Hege is a graduate student on the 4 year Wellcome Trust funded OXION D.Phil programme. She is working in the Paterson group in the department of Physiology, Anatomy and Genetics where she is investigating the neuronal control of cardiac excitability in hypertension.
Hypertension is associated with increased activation of the sympathetic nervous system and cardiac beta adrenergic responsiveness. This autonomic phenotype is an early hallmark of the disease itself, though the mechanism causing it is poorly understood. The physiology and pharmacology of the individual ion channels and signalling molecules on the single neuron and myocyte as isolated systems are well described. However, relatively little is known about the cell-to-cell interaction that takes place, and how the neuron can act as a trigger for rhythm disturbances. Hege has, in collaboration with Dr Rebecca Burton and Dr Gil Bub, developed a novel co-culture preparation of neonatal ventricular myocytes and cardiac sympathetic stellate neurons.
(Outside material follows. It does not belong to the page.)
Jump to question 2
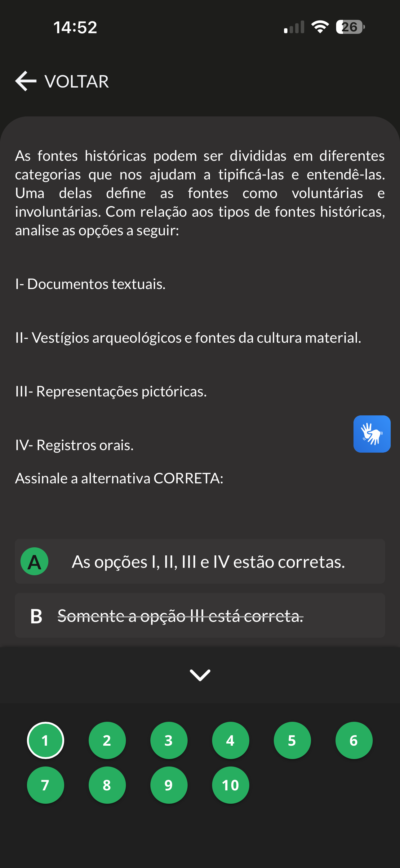The image size is (400, 868). [x=107, y=740]
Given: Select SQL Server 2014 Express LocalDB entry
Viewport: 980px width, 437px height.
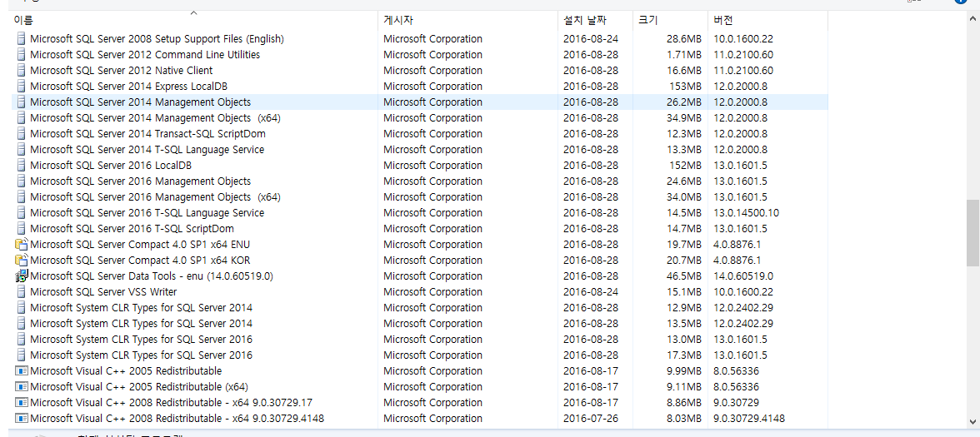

Using molecular biology and electrophysiological measurements she will use this co-culture preparation to study the direct and indirect communication between the myocyte and the neuron in health and disease.
Hege was recently awarded the Pfizer Prize at Physiology2014 for her oral communication entitled "Enhanced neuronal calcium conductance in cardiac stellate neurons from young pro-hypertensive rats: a neuronal channelopathy?"
Hege graduated from the University of Manchester with a BSc (Hons) in Pharmacology with industrial experience. During her time there she did her final year project with Dr Owen Jones looking at the structure/function relationship of the voltage gated Ca2+ channel. She was awarded the 'best overall achievement in physiology' prize following her final year. As part of her degree, Hege undertook an industrial placement year where she spent 12 months at the Mayo Clinic working in the Copland group. There she investigated the role of the TGFbeta receptors in renal cell carcinoma.
Following her undergraduate studies she is now pursuing her interest in membrane signalling, joining OXION - the ion channel and disease initiative. She is a member of St Catherine's College where she is a College Graduate Scholar in the sciences and a Junior Dean.